Comment naviguer dans les restrictions de l’IA imposées par le président Trump
Le décret exécutif du président Donald Trump, daté de décembre, visant à limiter la réglementation étatique sur l’intelligence artificielle (IA), offre aux entreprises l’opportunité de façonner proactivement l’environnement réglementaire volatile de l’IA dans les mois à venir.
Saisir cette initiative maintenant offre la meilleure chance de définir des résultats favorables, d’établir des normes défendables, d’optimiser les risques et de diriger les évolutions juridiques plus larges.
Un signal agressif
La directive de la Maison Blanche n’efface pas instantanément les obligations des États. En vertu de la clause de suprématie, un décret exécutif est une instruction interne à l’exécutif, et non une source de droit indépendante.
Cependant, il s’agit d’un signal politique et administratif agressif avec plusieurs mécanismes destinés à sécuriser l’alignement des États avec la politique fédérale sur l’IA. Cela inclut la direction du Département de la Justice pour créer une task force de contentieux sur l’IA afin de contester les lois étatiques restrictives sur l’IA devant les tribunaux ; et l’établissement d’un cadre conditionnant le financement fédéral à la rigueur des lois sur l’IA.
Un environnement fluide
Cet environnement réglementaire fluide constitue une opportunité pour façonner la gouvernance de l’IA. Voici comment rester en avance.

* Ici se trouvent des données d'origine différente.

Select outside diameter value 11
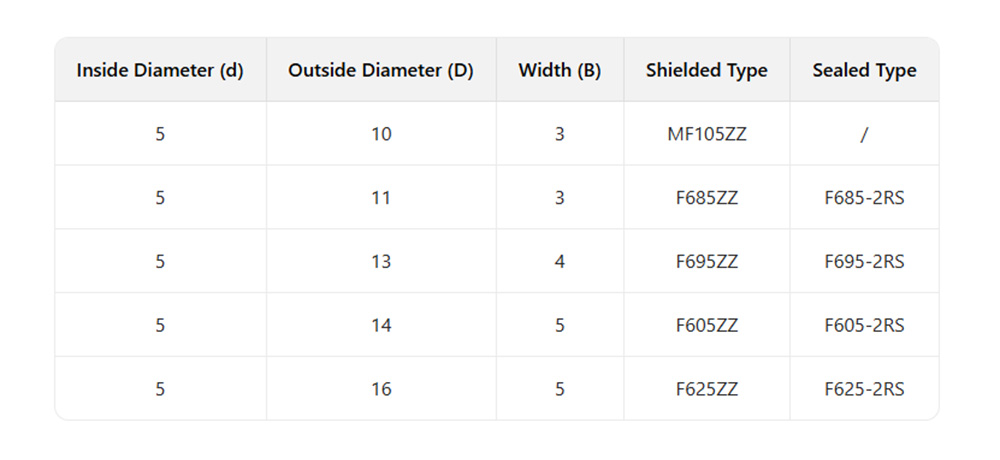Screen dimensions: 1000x460 (x=381, y=198)
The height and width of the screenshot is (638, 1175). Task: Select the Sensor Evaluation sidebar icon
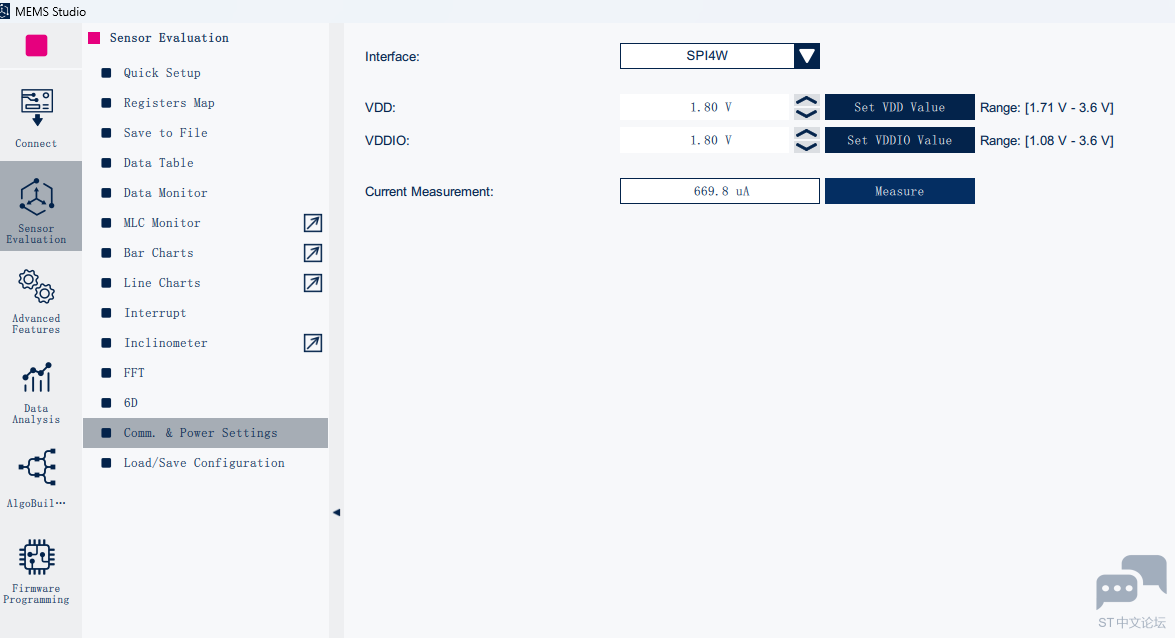click(x=37, y=197)
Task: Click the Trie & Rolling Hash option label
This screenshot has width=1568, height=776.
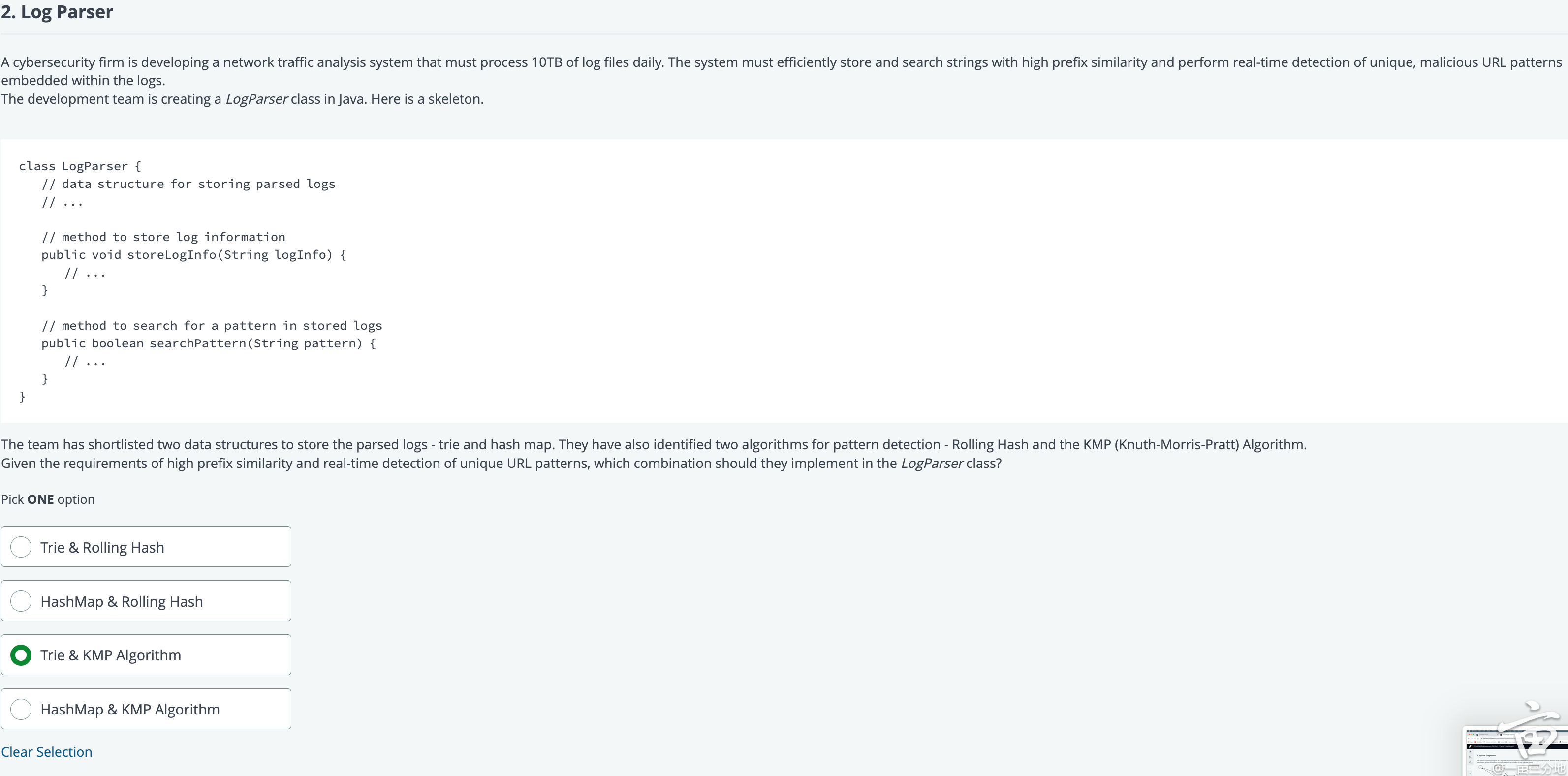Action: (102, 547)
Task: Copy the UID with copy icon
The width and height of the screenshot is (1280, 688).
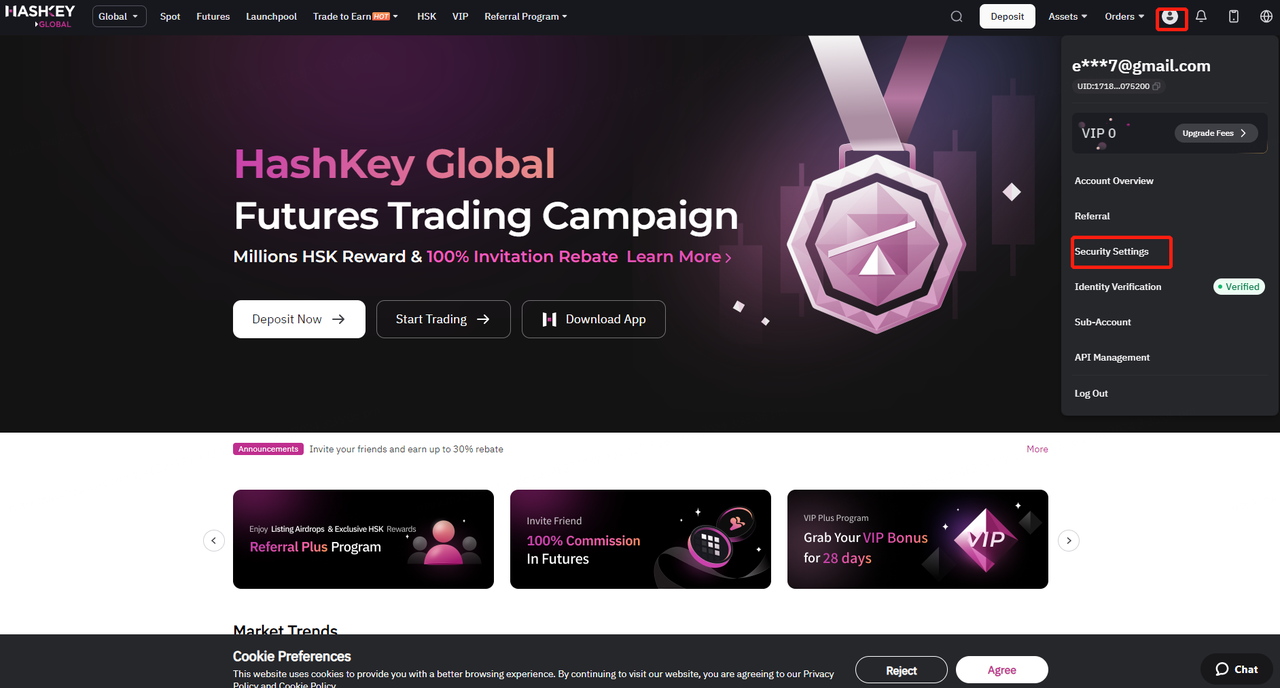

Construire un récit défendable
Les entreprises doivent aller au-delà d’une perspective purement réactive et développer un cadre de gouvernance qui reflète leurs priorités et besoins commerciaux. Ce cadre doit être prêt à raconter une histoire claire sur la manière dont l’organisation aborde l’IA de manière responsable et s’aligne sur les objectifs fondamentaux des régulateurs.
Se concentrer sur les priorités des États
Le décret contient des « exceptions » spécifiques pour les lois des États concernant la sécurité des enfants, l’infrastructure des centres de données et les achats d’État. Ces domaines relèvent fermement du pouvoir des États.
Continuer à respecter les exigences étatiques
Les lois des États restent valides et applicables jusqu’à ce qu’un tribunal statue autrement ou que la préemption fédérale soit établie. Maintenir des programmes de conformité solides établit la confiance et signale la responsabilité.
Demander des clarifications réglementaires
En s’engageant avec les procureurs généraux des États et les régulateurs, les entreprises peuvent obtenir des clarifications supplémentaires. Les opinions des procureurs généraux peuvent aider à façonner l’interprétation des lois des États.
Utiliser le contentieux comme outil
Les entreprises peuvent contester les exigences étatiques qui interfèrent avec l’autorité fédérale par le biais de litiges. Cela leur permet de prévenir l’interruption de leurs services d’IA avant qu’un procureur général d’État n’intente une action en justice.
La voie à suivre
Étant donné le manque probable d’action du Congrès, les limites de la réglementation de l’IA seront largement décidées par les tribunaux. Une approche proactive pour aborder la préemption, en accord avec les exigences étatiques, peut établir la confiance et favoriser l’innovation tout en influençant la conversation réglementaire.
Les entreprises qui agiront maintenant ne se contenteront pas de gérer les risques ; elles aideront à établir les normes pour une IA responsable et gagneront un avantage sur un marché en évolution rapide.